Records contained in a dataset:

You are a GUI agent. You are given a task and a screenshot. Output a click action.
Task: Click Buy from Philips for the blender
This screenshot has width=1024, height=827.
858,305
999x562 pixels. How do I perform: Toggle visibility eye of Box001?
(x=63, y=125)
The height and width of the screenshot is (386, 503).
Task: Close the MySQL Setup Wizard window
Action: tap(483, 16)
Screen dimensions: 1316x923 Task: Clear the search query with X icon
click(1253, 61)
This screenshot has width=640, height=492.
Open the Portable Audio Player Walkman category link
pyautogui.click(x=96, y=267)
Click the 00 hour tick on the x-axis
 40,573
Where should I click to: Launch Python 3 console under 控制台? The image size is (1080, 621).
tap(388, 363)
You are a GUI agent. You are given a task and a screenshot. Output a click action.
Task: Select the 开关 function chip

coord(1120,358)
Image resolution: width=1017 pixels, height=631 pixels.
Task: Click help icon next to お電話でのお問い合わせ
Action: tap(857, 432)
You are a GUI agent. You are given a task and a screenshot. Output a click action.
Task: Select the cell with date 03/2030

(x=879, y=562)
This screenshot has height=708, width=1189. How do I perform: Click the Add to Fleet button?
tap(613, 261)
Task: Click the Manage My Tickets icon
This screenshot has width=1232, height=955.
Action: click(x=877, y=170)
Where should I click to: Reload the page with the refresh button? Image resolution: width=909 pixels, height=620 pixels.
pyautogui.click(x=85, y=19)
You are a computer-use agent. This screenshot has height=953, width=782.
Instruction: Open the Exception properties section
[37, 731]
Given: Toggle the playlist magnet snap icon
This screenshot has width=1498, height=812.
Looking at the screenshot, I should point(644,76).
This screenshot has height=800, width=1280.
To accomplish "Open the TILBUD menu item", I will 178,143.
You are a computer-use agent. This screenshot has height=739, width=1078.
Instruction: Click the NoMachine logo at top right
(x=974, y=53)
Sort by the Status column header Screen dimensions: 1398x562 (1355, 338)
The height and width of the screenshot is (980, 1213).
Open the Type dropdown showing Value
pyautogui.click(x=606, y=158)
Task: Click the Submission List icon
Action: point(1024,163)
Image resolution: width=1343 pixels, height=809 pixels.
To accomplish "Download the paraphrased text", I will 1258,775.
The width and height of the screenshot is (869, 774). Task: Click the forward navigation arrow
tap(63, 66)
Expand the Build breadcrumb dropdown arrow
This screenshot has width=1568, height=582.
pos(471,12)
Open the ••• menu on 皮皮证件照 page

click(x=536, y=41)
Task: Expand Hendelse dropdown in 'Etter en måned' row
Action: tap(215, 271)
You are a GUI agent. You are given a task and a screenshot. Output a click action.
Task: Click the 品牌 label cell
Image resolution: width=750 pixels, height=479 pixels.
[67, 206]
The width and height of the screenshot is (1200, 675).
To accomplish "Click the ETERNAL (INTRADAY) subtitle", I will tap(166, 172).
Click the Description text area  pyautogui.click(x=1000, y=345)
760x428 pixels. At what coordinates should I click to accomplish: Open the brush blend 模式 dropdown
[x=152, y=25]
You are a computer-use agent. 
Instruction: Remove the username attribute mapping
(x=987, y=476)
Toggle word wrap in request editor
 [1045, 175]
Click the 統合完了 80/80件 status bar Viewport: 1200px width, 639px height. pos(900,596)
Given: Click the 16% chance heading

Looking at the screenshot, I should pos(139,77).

> _Directions for this task_:
Find the lines that mention "computer" in the entries and show them.

> _Response to the task_:
You are a computer-use agent. This screenshot has height=953, width=782.
You are a computer-use agent. This screenshot has height=739, width=1078.
You are a computer-use agent. 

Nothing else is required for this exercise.